15. The notification issued by the Ministry of Environment and Forests clearly provides that 20% of dry ESP fly ash should be made available free of charge to units manufacturing fly ash or clay ash bricks, blocks and tiles on a priority basis over other users. It was only in case the demand from such agencies fall short of 20% of quantity, the balance quantity can be sold by the power station. However very strangely, the Tamil Nadu Electricity Board has entered into a Memorandum of 19 Understanding with the petitioner in W.P.No.1454 of 2008 for the purpose of selling fly ash in utter violation of the notification issued by the Government of India. Though the Tamil Nadu Electricity Board was justified in entering into a Memorandum of Understanding with the exporter, at the relevant point of time, the fact remains that the subsequent notification mandates allotment of 20% of dry ESP fly ash to the manufacturers of fly ash or clay fly ash bricks, blocks and tiles on priority basis. Therefore the statutory notification issued by the Ministry of Environment and Forests would have an over-riding effect to the terms and conditions of the Memorandum of Understanding.
18. While considering an issue like the one raised in this writ petition, the subsequent events have also to be taken note of. In view of the notification issued by the Government of India, the Thermal Station are bound to allot 20% of fly ash, subject to availability to the manufacturers of fly ash based products free of cost. The Tamil Nadu Electricity Board is a State within the meaning of Article 12 of the Constitution of India. It is not possible for the Board to permit export of fly ash without meeting the requirements of the local manufacturers of bricks and other allied fly ash based products. It is true that at a time when fly ash was piling up at the coal-fired Thermal Power Stations, the Tamil Nadu Electricity Board had entered into a memorandum of understanding with cement companies for the establishment and maintenance of pressurised dense fly ash disposal system. Even as per 20 the memorandum of understanding, 20% of the fly ash were earmarked for allotment locally on first come first served basis. The Board has entered into an agreement with the petitioner in W.P.No.1454 of 2008 for allotment of their 20% share in units IV and V in the Tuticorin Thermal Power Station. The said agreement has to be interpreted in the light of the notification issued by the Government of India earmarking 20% of the fly ash to the Small Scale Industries engaged in manufacture of fly ash based bricks and allied products. When the Board found that given the local demand for fly ash and the direction issued by the Government of India, it was not possible to honour the commitment, they have issued the impugned proceedings. The export details gives a clear indication that the petitioner is making huge profits at the cost of the local tiny units. Therefore the Board was perfectly correct in cancelling the allotment. The Public Interest must prevail over private interest. It was only on account of the direction issued by the Government of India, in the interest of environment, prohibiting excavation of top soil, the brick manufacturers were compelled to use fly ash.
═══
▶ [GIVEN TASK 1]
Answer these questions using the excerpt on fly ash allotment:
(a) What percentage of dry ESP fly ash must be made available free of charge to units manufacturing fly ash or clay ash bricks, blocks and tiles?
(b) Under which article of the Constitution of India is the Tamil Nadu Electricity Board a State?
(c) In which thermal power station were units IV and V covered by the Board's agreement with the petitioner in W.P.No.1454 of 2008?
▶ [GIVEN TASK 2]
Carry on the excerpt on fly ash allotment from the point where it stops.
The lines that come next have no connection to the excerpt on fly ash allotment.

▶ [MATERIAL]
═══
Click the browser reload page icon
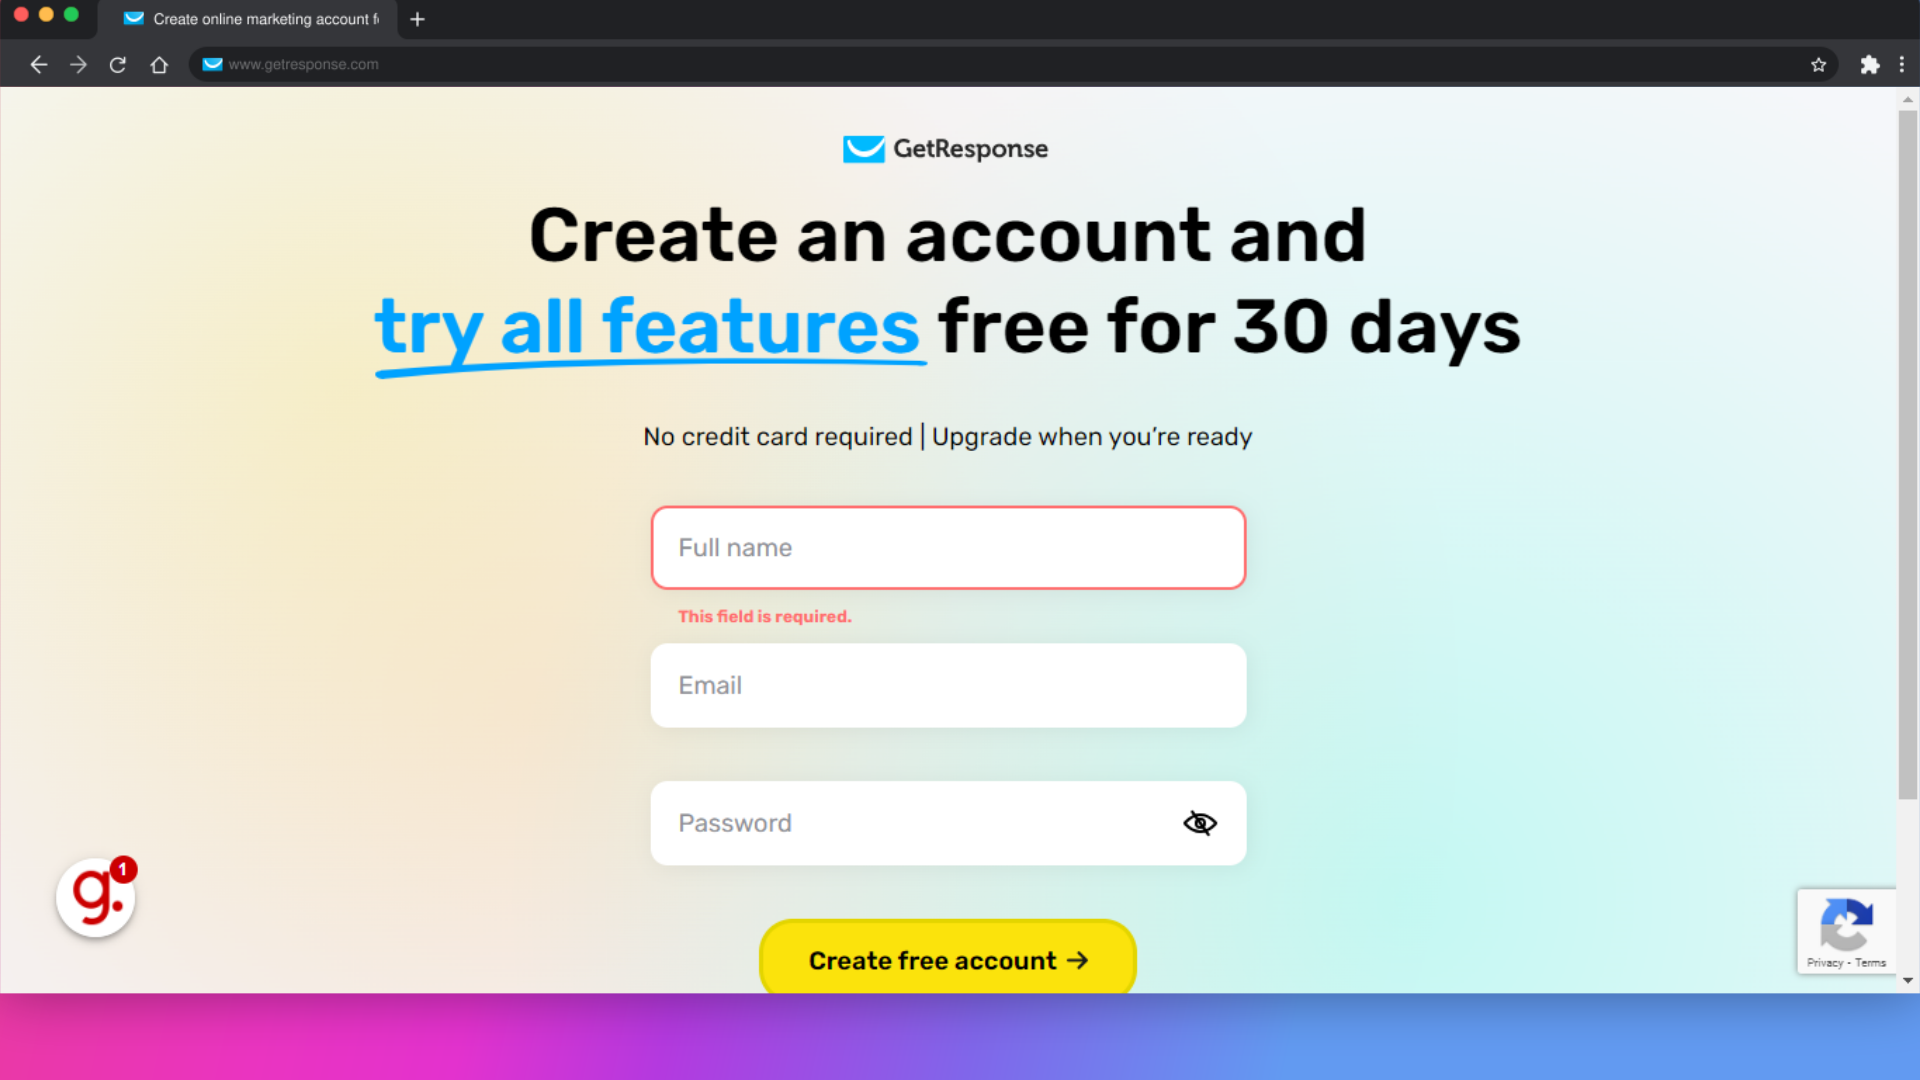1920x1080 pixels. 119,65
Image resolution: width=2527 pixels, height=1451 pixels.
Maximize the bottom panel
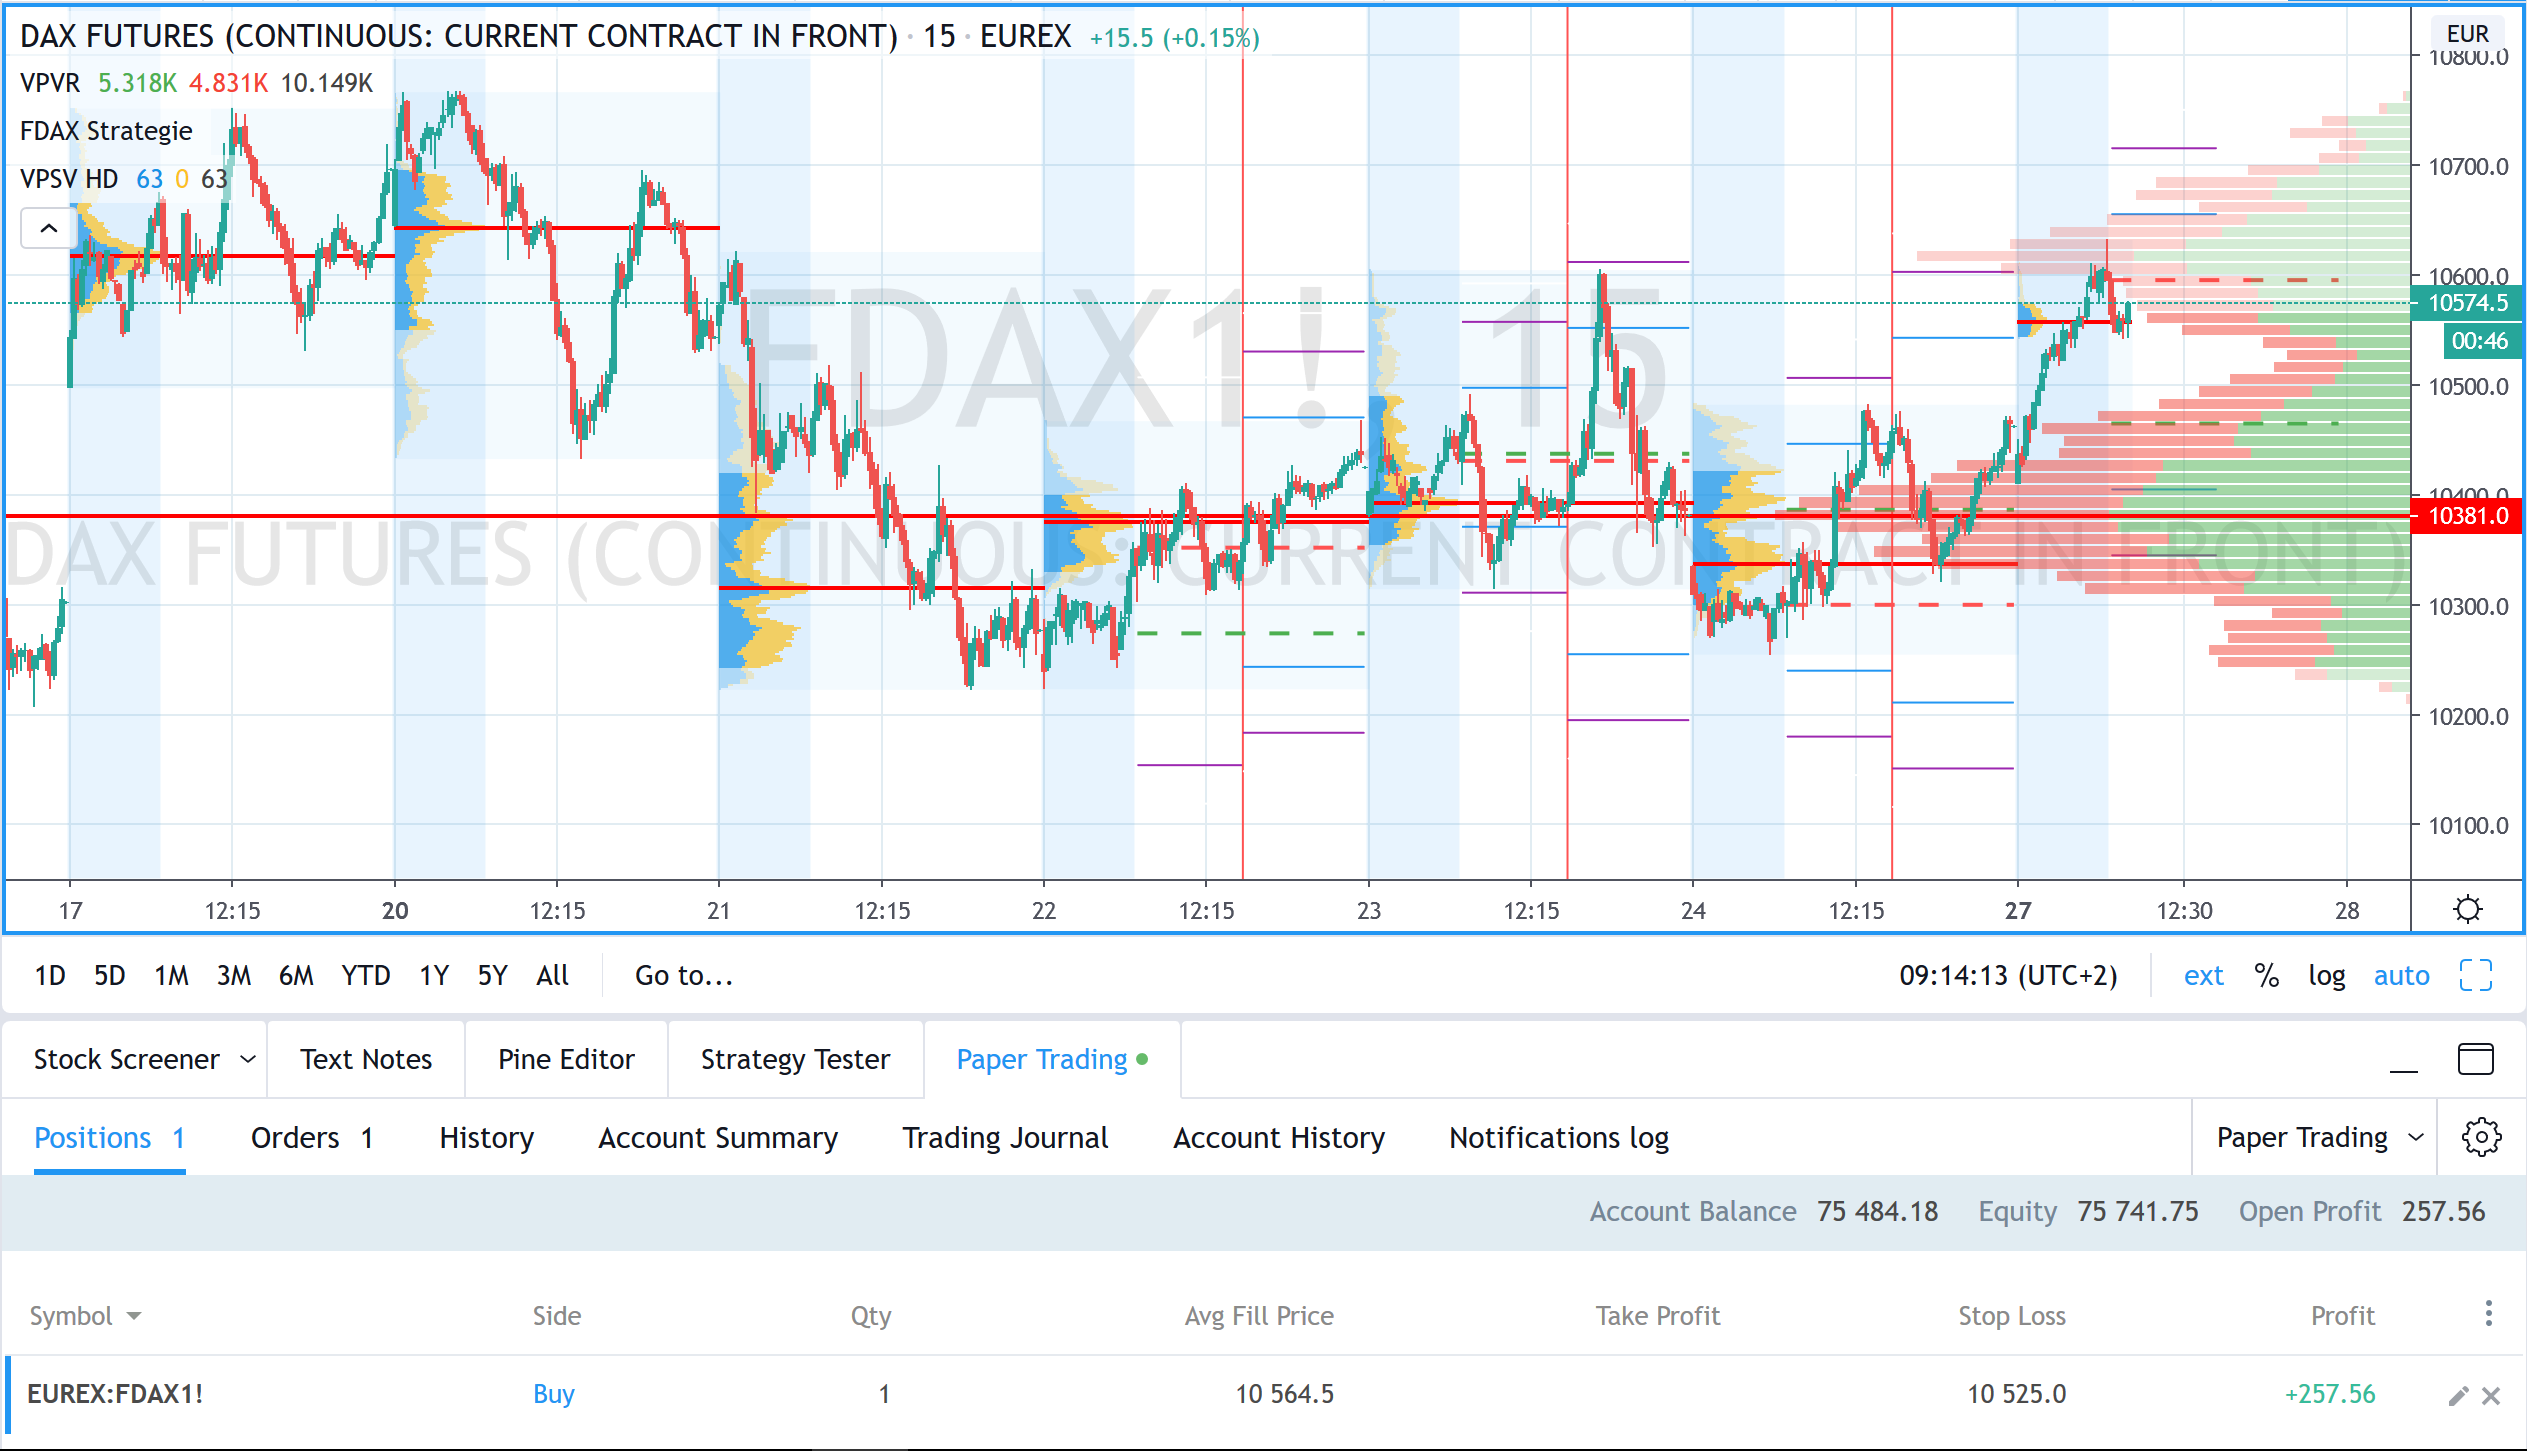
═══
▶ [EXPECTED ANSWER 1]
(a) 20%
(b) Article 12
(c) The Tuticorin Thermal Power Station

▶ [EXPECTED ANSWER 2]
Hence, they should get the quantity of fly ash indicated in the notification.

21. The notification issued by the Ministry of Environment was not with a purpose to help the manufacturers of fly ash bricks, blocks and tiles. It was made primarily in the interest of environment. Therefore the Government as well as Tamil Nadu Electricity Board and their Thermal Power Plants are expected to follow the 21 notification in all its seriousness.

25. We make it clear that the Tamil Nadu Electricity Board and the Thermal Power Stations must implement the notification issued by the Government of India in its letter and spirit. Their commercial interest should not come in the way of fulfilling the social objective of allotting 20% of the dry ESP fly ash free of charge to the units manufacturing fly ash or clay fly ash bricks, blocks and tiles on priority basis over other users. We direct the Plant Level Dispute Settlement Committee to finalise the initial allotment of fly ash to the fly ash based units manufacturing bricks, blocks and tiles at the earliest and in any case within four weeks from today with notice to the concerned association of bricks manufacturing units.

21. The above said order of the Division Bench was challenged before the Hon'ble Supreme Court in S.L.P.(C).No.16004 to 16006 of 2010 and by an order dated 12.02.2013, the Hon'ble Supreme Court dismissed the S.L.Ps., by holding that the judgment of the High Court does not call for any interference.

22. Thus, it is very clear that the order dated 30.04.2010, passed by the Division Bench in the batch of cases as referred supra, has become final, conclusive and binding all the parties to the proceedings. The respondents herein are parties to the above proceedings.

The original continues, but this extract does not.